-- YOUR OBJECTIVE --
Go through the records below and report each line with "October" in it.

*** DATA SUPPLIED ***

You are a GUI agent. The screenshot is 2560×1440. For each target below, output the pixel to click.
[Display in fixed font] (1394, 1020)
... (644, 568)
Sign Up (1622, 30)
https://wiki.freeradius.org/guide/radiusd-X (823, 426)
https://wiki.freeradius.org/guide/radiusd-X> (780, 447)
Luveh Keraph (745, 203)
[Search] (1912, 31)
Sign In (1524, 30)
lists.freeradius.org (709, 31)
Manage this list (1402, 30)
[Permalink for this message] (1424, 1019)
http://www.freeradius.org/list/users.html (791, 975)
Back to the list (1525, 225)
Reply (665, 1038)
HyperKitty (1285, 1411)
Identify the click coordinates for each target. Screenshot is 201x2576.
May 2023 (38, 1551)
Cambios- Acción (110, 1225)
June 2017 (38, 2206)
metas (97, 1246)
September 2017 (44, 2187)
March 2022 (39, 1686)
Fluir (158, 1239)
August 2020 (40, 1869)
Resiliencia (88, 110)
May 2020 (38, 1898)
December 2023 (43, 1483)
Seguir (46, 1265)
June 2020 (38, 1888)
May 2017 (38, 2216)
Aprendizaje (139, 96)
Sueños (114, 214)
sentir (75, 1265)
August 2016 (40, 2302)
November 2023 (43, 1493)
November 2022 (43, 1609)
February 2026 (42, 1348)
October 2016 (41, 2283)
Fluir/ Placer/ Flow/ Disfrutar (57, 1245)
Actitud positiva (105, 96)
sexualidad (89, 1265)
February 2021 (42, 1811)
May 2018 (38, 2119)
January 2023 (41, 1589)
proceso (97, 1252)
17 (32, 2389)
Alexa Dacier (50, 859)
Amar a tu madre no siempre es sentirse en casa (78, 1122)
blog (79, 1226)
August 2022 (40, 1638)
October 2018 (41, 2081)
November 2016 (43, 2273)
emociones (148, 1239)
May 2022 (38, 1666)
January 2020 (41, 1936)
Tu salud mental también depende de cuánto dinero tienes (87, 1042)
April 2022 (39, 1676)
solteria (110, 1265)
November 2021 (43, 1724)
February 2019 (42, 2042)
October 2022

*** End of DATA SUPPLIED ***

-- OUTPUT OF THE TASK --
October 2016 (41, 2283)
October 2018 (41, 2081)
October 2022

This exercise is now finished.